[Stored data]
-- start --

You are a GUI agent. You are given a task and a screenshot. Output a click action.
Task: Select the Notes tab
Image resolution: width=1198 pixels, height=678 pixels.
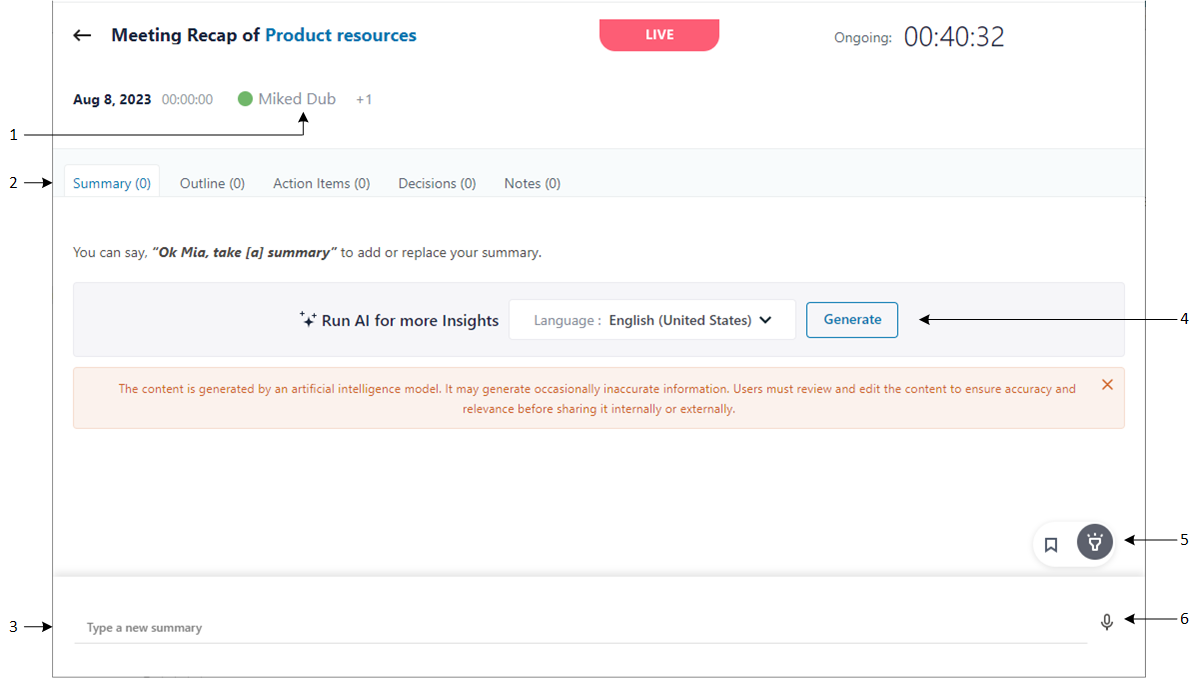[x=532, y=183]
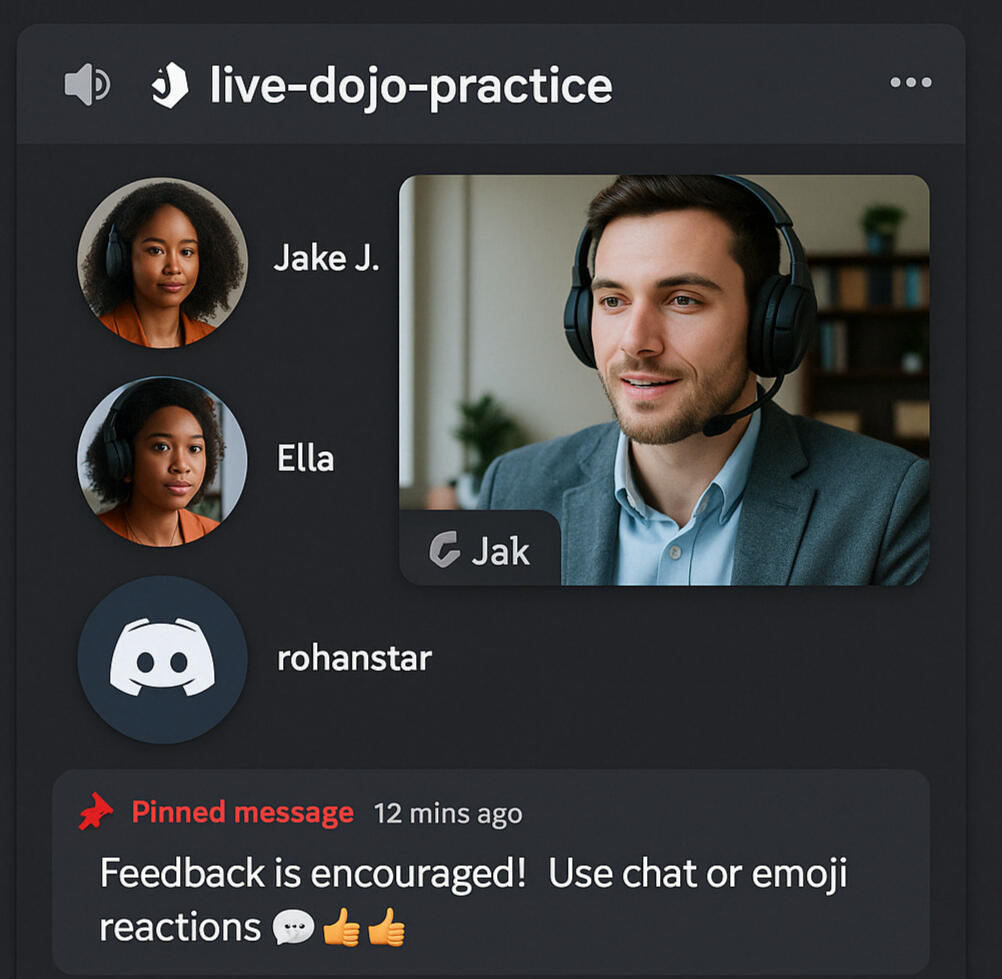This screenshot has height=979, width=1002.
Task: Open Ella's profile picture
Action: coord(162,461)
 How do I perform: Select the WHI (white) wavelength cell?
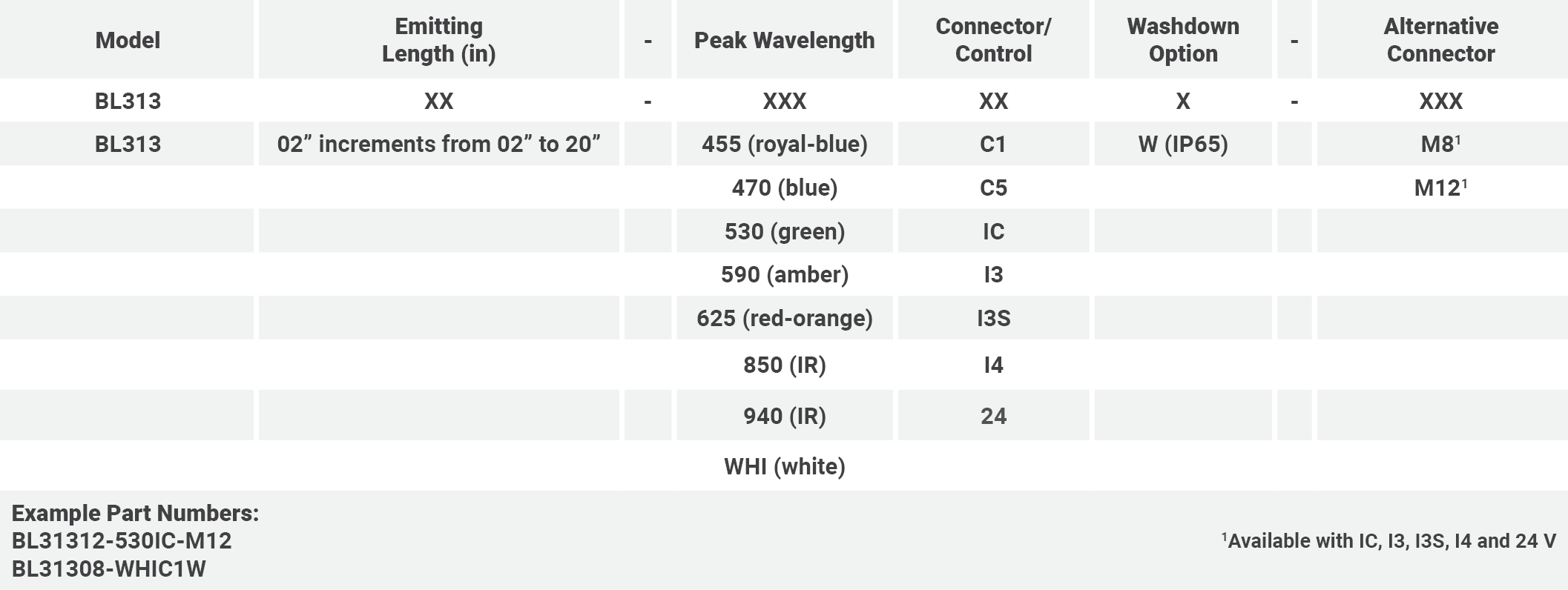tap(784, 466)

-- end --

Work instructions:
Transcribe the lines of the Stored data verbatim, starting at the first line and ending at the line that contains "Action: coord(162,461)", with both included. Omit the pictures from your transcription.

Output below:
You are a GUI agent. You are given a task and a screenshot. Output a click action.
Task: Select the Notes tab
Image resolution: width=1198 pixels, height=678 pixels.
[x=532, y=183]
This screenshot has height=979, width=1002.
Task: Open Ella's profile picture
Action: coord(162,461)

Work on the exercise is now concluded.